Dystrophic muscle improvement in zebrafish via increased heme oxygenase signaling
Kawahara G, Gasperini MJ, Myers JA, Widrick JJ, Eran A, Serafini PR, Alexander MS, Pletcher MT, Morris CA, Kunkel LM
Human molecular genetics - vol. 23 1869-1878 (2014)
Human molecular genetics
Duchenne muscular dystrophy (DMD) is caused by a lack of the dystrophin protein and has no effective treatment at present. Zebrafish provide a powerful in vivo tool for high-throughput therapeutic drug screening for the improvement of muscle phenotypes caused by dystrophin deficiency. Using the dystrophin-deficient zebrafish, sapje, we have screened a total of 2640 compounds with known modes of action from three drug libraries to identify modulators of the disease progression. Six compounds that target heme oxygenase signaling were found to rescue the abnormal muscle phenotype in sapje and sapje-like, while upregulating the inducible heme oxygenase 1 (Hmox1) at the protein level. Direct Hmox1 overexpression by injection of zebrafish Hmox1 mRNA into fertilized eggs was found to be sufficient for a dystrophin-independent restoration of normal muscle via an upregulation of cGMP levels.
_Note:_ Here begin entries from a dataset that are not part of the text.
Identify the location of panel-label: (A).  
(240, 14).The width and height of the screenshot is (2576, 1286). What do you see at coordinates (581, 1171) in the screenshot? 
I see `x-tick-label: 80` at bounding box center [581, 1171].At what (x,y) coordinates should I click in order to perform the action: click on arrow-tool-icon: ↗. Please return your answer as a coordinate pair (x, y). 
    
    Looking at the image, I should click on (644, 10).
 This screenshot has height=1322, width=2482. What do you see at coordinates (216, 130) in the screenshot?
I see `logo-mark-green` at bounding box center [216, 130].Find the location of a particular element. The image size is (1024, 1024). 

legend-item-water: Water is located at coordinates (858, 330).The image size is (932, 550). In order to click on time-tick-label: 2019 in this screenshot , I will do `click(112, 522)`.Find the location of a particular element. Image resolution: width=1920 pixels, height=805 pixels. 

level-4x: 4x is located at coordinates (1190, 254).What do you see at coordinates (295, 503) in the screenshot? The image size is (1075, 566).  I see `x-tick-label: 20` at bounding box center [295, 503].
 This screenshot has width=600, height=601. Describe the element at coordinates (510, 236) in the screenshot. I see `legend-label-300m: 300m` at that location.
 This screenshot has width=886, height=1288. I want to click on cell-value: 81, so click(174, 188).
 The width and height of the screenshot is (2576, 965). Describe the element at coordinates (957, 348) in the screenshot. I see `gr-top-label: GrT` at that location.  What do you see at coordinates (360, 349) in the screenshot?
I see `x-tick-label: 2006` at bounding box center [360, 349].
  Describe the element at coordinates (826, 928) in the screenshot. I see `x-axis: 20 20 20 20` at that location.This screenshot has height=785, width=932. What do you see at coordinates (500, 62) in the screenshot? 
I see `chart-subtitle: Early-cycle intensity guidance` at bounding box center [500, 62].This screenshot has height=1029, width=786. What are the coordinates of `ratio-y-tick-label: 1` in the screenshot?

In addition, treatment of mdx(5cv) mice with the PDE5 inhibitor, sildenafil, which was one of the six drugs impacting the Hmox1 pathway in zebrafish, significantly increased the expression of Hmox1 protein, thus making Hmox1 a novel target for the improvement of dystrophic symptoms. These results demonstrate the translational relevance of our zebrafish model to mammalian models and support the use of zebrafish to screen for new drugs to treat human DMD. The discovery of a small molecule and a specific therapeutic pathway that might mitigate DMD disease progression could lead to significant clinical implications.